Italian firm coming to Half Moon Industrial Park in Weirton

NEW OWNER — State and local officials have announced the former Signode building at the Half Moon Industrial Park in Weirton will become the first U.S. plant for Gruppo Fanti, an Italian manufacturer of cans and other containers for chemicals, processed foods and other materials. (Photo by Warren Scott)

WEIRTON — Gov. Jim Justice Wednesday announced an international manufacturer of metal and plastic containers will open its first U.S. plant at the Half Moon Industrial Park, investing $30 million in an unused facility there and creating at least 40 jobs.

“This is nothing but a giant team effort,” said Justice as he introduced leaders of the Bologna, Italy-based Gruppo Fanti, also known as the Fanti Group, and recognized state and local officials involved in bringing the company to the city.
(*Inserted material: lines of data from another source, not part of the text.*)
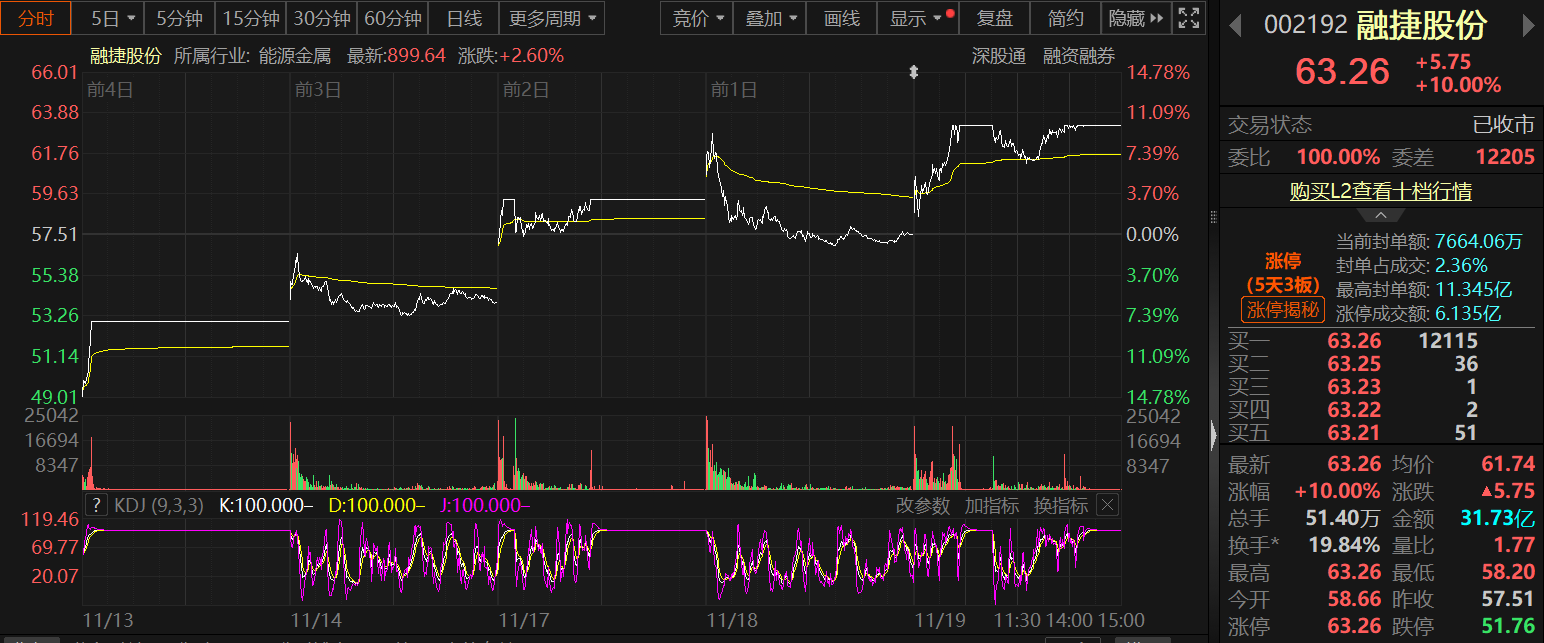Viewport: 1544px width, 643px height.
Task: Click 换指标 to change indicator
Action: (1060, 505)
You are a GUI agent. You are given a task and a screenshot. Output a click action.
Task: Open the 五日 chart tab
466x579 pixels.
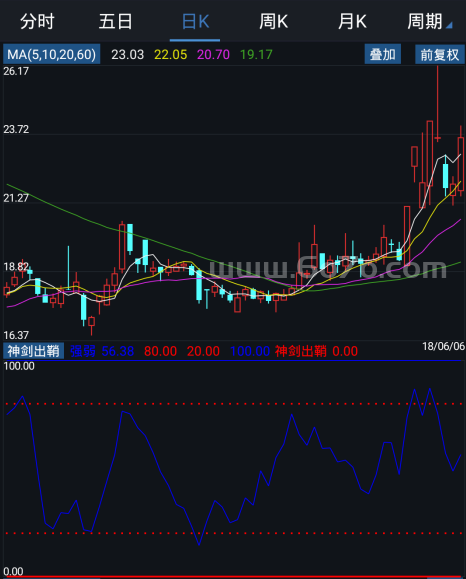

Among them were the West Virginia Development Office, the Business Development Corp. of the Northern Panhandle and state Sen. Ryan Weld, R-Wellsburg.

Justice said the 75-year-old company each year produces 100 million metal cans, among other products, through operations in Italy, Eastern Europe and Africa, and chose West Virginia from three potential states for its first U.S. facility.

Marvin Six, the BDC’s executive director, said Gruppo Fanti has agreed to purchase from the economic development group the former Signode building, which has been vacant for about four years.

Six said the former plant has been visited by potential architects for improvements eyed by Gruppo Fanti, including a new roof and interior renovations needed to accommodate its operations while leaders of the company have communicated with nearby steel firms that can supply it with materials.

He said representatives of Gruppo Fanti visited the site about a year and a half ago. Since the pandemic, contact between them and the BDC was largely through the internet.

“It was a unique approach to marketing our property,” said Six, who added live video contact and other means were used to keep talks going.

On Wednesday, video conferencing allowed Justice to introduce two leaders of Gruppo Fanti.

Stefano Fanti, chairman of Fanti Packaging, told of the company’s modest beginnings under the leadership of his father, Giorgio.

Fanti said American soldiers liberating Italy from fascist and Nazi rule during World War II distributed cans of food to Italian citizens like his father, who got the idea to recycle the many empty cans.

Gruppo Fanti’s website relates that Giorgio Fanti’s efforts grew from a small business operated from his garage to the acquisition in 1963 of an automatic machine used to assemble tinplate cans to the present production of millions of metal and plastic containers for products ranging from chemicals to processed foods.

Nicola DeSantis, chief financial officer of Gruppo Fanti, said the company hopes to begin production in America in 2022, employing about 20 initially and later, 40 to 50.

DeSantis said he and others found the West Virginia Development Office to be very supportive.

“This was probably the main element for choosing your state as the place to be,” he said.

Ed Gaunch, state secretary of commerce, said he believes West Virginia was chosen for its “pro-business climate” and “incredible workforce.”

“It’s great news for Weirton, the Northern Panhandle and the state of West Virginia,” said Gaunch.

Weld said manufacturing has played a key role in Weirton’s history and following the arrival of international manufacturers such as Pietro Fiorentino and Bidell Gas Compression, the addition of Gruppo Fanti “adds another piece to the puzzle in making Weirton’s future clear.”

Weirton Mayor Harold Miller said of the news, “I think that’s great.”

Miller also pointed to other international companies that have located to the community as well as ongoing development efforts by the Frontier Group of Companies he said has helped to raise Weirton’s profile around the world.

“I think that really helps us get traction,” he said.

Six agreed, saying, “This is not only an economic boost for the area but also an emotional boost. It shows international companies have an interest in our area.”

He said the BDC will continue to market former industrial sites and other available properties to companies new to the region.